> What is needed: Restate each record exactly as it was written.

[Collected data entries]
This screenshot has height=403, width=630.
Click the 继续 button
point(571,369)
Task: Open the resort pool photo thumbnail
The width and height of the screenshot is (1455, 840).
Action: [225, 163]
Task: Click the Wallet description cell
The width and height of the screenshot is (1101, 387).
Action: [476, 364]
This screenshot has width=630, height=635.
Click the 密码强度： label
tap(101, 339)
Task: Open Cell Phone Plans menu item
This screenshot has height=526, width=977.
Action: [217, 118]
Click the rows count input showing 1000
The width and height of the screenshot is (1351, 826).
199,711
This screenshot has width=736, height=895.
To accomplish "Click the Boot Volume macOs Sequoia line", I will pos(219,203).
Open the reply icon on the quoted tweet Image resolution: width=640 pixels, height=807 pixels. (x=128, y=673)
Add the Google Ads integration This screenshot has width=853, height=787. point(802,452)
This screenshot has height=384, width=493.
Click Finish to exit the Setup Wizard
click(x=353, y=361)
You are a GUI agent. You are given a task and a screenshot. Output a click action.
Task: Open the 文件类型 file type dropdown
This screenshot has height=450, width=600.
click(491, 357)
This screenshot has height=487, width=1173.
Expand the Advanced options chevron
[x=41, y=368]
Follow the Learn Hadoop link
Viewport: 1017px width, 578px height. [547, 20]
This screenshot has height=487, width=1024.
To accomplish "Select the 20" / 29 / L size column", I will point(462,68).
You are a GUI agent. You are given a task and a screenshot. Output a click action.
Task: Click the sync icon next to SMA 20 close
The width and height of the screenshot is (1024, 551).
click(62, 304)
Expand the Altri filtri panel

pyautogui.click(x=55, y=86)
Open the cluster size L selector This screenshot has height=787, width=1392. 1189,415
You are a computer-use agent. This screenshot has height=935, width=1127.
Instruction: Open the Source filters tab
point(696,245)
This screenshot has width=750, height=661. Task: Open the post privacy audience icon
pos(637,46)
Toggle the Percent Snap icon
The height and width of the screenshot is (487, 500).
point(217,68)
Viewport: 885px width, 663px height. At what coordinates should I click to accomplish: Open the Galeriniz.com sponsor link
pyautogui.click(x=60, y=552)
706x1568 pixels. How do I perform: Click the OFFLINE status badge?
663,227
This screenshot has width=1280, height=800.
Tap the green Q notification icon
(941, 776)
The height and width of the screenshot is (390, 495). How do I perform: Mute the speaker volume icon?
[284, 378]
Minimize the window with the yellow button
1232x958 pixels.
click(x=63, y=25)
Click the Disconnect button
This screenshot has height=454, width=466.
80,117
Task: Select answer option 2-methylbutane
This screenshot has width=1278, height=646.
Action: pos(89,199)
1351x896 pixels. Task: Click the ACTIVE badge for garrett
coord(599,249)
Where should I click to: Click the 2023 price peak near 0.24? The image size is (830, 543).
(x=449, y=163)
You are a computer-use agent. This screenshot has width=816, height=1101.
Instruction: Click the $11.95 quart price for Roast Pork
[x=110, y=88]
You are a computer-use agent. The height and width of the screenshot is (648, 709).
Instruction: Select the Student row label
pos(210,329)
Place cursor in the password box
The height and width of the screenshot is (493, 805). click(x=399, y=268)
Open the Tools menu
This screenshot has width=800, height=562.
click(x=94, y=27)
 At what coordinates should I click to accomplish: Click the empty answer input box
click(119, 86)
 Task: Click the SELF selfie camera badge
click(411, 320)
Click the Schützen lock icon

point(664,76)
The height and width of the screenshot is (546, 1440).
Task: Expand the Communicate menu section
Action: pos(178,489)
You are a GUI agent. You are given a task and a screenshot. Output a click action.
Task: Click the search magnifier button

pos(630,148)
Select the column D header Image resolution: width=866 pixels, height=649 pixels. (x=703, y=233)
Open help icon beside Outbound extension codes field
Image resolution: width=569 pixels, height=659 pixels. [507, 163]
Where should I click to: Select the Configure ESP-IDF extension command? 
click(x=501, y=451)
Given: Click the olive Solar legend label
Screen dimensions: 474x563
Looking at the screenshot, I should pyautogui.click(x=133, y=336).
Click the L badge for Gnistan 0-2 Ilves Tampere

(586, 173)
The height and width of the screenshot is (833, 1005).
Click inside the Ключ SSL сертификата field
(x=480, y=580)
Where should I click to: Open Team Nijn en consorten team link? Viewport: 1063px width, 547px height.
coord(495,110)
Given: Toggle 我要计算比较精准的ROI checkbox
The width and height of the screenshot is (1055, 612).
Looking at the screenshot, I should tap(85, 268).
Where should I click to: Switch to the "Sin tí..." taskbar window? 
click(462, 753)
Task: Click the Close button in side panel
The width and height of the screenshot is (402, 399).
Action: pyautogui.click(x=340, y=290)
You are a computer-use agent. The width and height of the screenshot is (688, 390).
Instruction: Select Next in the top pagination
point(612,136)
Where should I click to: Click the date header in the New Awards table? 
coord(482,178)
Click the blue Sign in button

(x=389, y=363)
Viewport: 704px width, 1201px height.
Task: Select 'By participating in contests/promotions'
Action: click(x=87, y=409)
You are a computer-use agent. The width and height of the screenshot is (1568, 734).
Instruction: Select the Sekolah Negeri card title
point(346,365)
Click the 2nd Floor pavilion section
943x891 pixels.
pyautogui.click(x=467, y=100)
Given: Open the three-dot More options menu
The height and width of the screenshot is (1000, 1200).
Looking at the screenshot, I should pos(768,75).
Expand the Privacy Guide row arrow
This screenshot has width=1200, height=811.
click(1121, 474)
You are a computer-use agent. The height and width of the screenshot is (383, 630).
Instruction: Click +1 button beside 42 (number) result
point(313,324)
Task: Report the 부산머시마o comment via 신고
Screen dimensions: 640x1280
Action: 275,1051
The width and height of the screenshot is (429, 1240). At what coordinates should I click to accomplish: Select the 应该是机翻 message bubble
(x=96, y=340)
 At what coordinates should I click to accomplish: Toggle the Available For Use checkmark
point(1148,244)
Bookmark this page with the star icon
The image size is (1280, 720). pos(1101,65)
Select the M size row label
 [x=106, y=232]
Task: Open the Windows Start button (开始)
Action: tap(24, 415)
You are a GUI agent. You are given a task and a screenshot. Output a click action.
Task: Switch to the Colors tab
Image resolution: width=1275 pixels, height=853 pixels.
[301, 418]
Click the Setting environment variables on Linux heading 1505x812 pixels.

> Exercise output:
This screenshot has height=403, width=630.
Click the 继续 button
point(571,369)
Task: Open the resort pool photo thumbnail
The width and height of the screenshot is (1455, 840).
Action: [225, 163]
Task: Click the Wallet description cell
The width and height of the screenshot is (1101, 387).
Action: [476, 364]
This screenshot has width=630, height=635.
Click the 密码强度： label
tap(101, 339)
Task: Open Cell Phone Plans menu item
This screenshot has height=526, width=977.
Action: [217, 118]
Click the rows count input showing 1000
The width and height of the screenshot is (1351, 826).
199,711
This screenshot has width=736, height=895.
To accomplish "Click the Boot Volume macOs Sequoia line", I will pos(219,203).
Open the reply icon on the quoted tweet Image resolution: width=640 pixels, height=807 pixels. (x=128, y=673)
Add the Google Ads integration This screenshot has width=853, height=787. point(802,452)
This screenshot has height=384, width=493.
Click Finish to exit the Setup Wizard
click(x=353, y=361)
You are a GUI agent. You are given a task and a screenshot. Output a click action.
Task: Open the 文件类型 file type dropdown
This screenshot has height=450, width=600.
click(491, 357)
This screenshot has height=487, width=1173.
Expand the Advanced options chevron
[x=41, y=368]
Follow the Learn Hadoop link
Viewport: 1017px width, 578px height. [547, 20]
This screenshot has height=487, width=1024.
To accomplish "Select the 20" / 29 / L size column", I will point(462,68).
You are a GUI agent. You are given a task and a screenshot. Output a click action.
Task: Click the sync icon next to SMA 20 close
The width and height of the screenshot is (1024, 551).
click(62, 304)
Expand the Altri filtri panel

pyautogui.click(x=55, y=86)
Open the cluster size L selector This screenshot has height=787, width=1392. 1189,415
You are a computer-use agent. This screenshot has height=935, width=1127.
Instruction: Open the Source filters tab
point(696,245)
This screenshot has width=750, height=661. Task: Open the post privacy audience icon
pos(637,46)
Toggle the Percent Snap icon
The height and width of the screenshot is (487, 500).
point(217,68)
Viewport: 885px width, 663px height. At what coordinates should I click to accomplish: Open the Galeriniz.com sponsor link
pyautogui.click(x=60, y=552)
706x1568 pixels. How do I perform: Click the OFFLINE status badge?
663,227
This screenshot has width=1280, height=800.
Tap the green Q notification icon
(941, 776)
The height and width of the screenshot is (390, 495). How do I perform: Mute the speaker volume icon?
[284, 378]
Minimize the window with the yellow button
1232x958 pixels.
click(x=63, y=25)
Click the Disconnect button
This screenshot has height=454, width=466.
80,117
Task: Select answer option 2-methylbutane
This screenshot has width=1278, height=646.
Action: pos(89,199)
1351x896 pixels. Task: Click the ACTIVE badge for garrett
coord(599,249)
Where should I click to: Click the 2023 price peak near 0.24? The image size is (830, 543).
(x=449, y=163)
You are a computer-use agent. This screenshot has width=816, height=1101.
Instruction: Click the $11.95 quart price for Roast Pork
[x=110, y=88]
You are a computer-use agent. The height and width of the screenshot is (648, 709).
Instruction: Select the Student row label
pos(210,329)
Place cursor in the password box
The height and width of the screenshot is (493, 805). click(x=399, y=268)
Open the Tools menu
This screenshot has width=800, height=562.
click(x=94, y=27)
 At what coordinates should I click to accomplish: Click the empty answer input box
click(119, 86)
 Task: Click the SELF selfie camera badge
click(411, 320)
Click the Schützen lock icon

point(664,76)
The height and width of the screenshot is (546, 1440).
Task: Expand the Communicate menu section
Action: pos(178,489)
You are a GUI agent. You are given a task and a screenshot. Output a click action.
Task: Click the search magnifier button

pos(630,148)
Select the column D header Image resolution: width=866 pixels, height=649 pixels. (x=703, y=233)
Open help icon beside Outbound extension codes field
Image resolution: width=569 pixels, height=659 pixels. [507, 163]
Where should I click to: Select the Configure ESP-IDF extension command? 
click(x=501, y=451)
Given: Click the olive Solar legend label
Screen dimensions: 474x563
Looking at the screenshot, I should pyautogui.click(x=133, y=336).
Click the L badge for Gnistan 0-2 Ilves Tampere

(586, 173)
The height and width of the screenshot is (833, 1005).
Click inside the Ключ SSL сертификата field
(x=480, y=580)
Where should I click to: Open Team Nijn en consorten team link? Viewport: 1063px width, 547px height.
coord(495,110)
Given: Toggle 我要计算比较精准的ROI checkbox
The width and height of the screenshot is (1055, 612).
Looking at the screenshot, I should tap(85, 268).
Where should I click to: Switch to the "Sin tí..." taskbar window? 
click(462, 753)
Task: Click the Close button in side panel
The width and height of the screenshot is (402, 399).
Action: pyautogui.click(x=340, y=290)
You are a computer-use agent. The width and height of the screenshot is (688, 390).
Instruction: Select Next in the top pagination
point(612,136)
Where should I click to: Click the date header in the New Awards table? 
coord(482,178)
Click the blue Sign in button

(x=389, y=363)
Viewport: 704px width, 1201px height.
Task: Select 'By participating in contests/promotions'
Action: click(x=87, y=409)
You are a computer-use agent. The width and height of the screenshot is (1568, 734).
Instruction: Select the Sekolah Negeri card title
point(346,365)
Click the 2nd Floor pavilion section
943x891 pixels.
pyautogui.click(x=467, y=100)
Given: Open the three-dot More options menu
The height and width of the screenshot is (1000, 1200).
Looking at the screenshot, I should pos(768,75).
Expand the Privacy Guide row arrow
This screenshot has width=1200, height=811.
click(1121, 474)
You are a computer-use agent. The height and width of the screenshot is (383, 630).
Instruction: Click +1 button beside 42 (number) result
point(313,324)
Task: Report the 부산머시마o comment via 신고
Screen dimensions: 640x1280
Action: 275,1051
The width and height of the screenshot is (429, 1240). At what coordinates should I click to accomplish: Select the 应该是机翻 message bubble
(x=96, y=340)
 At what coordinates should I click to accomplish: Toggle the Available For Use checkmark
point(1148,244)
Bookmark this page with the star icon
The image size is (1280, 720). pos(1101,65)
Select the M size row label
 [x=106, y=232]
Task: Open the Windows Start button (开始)
Action: tap(24, 415)
You are a GUI agent. You are given a task and a screenshot. Output a click action.
Task: Switch to the Colors tab
Image resolution: width=1275 pixels, height=853 pixels.
[301, 418]
Click the Setting environment variables on Linux heading 1505x812 pixels.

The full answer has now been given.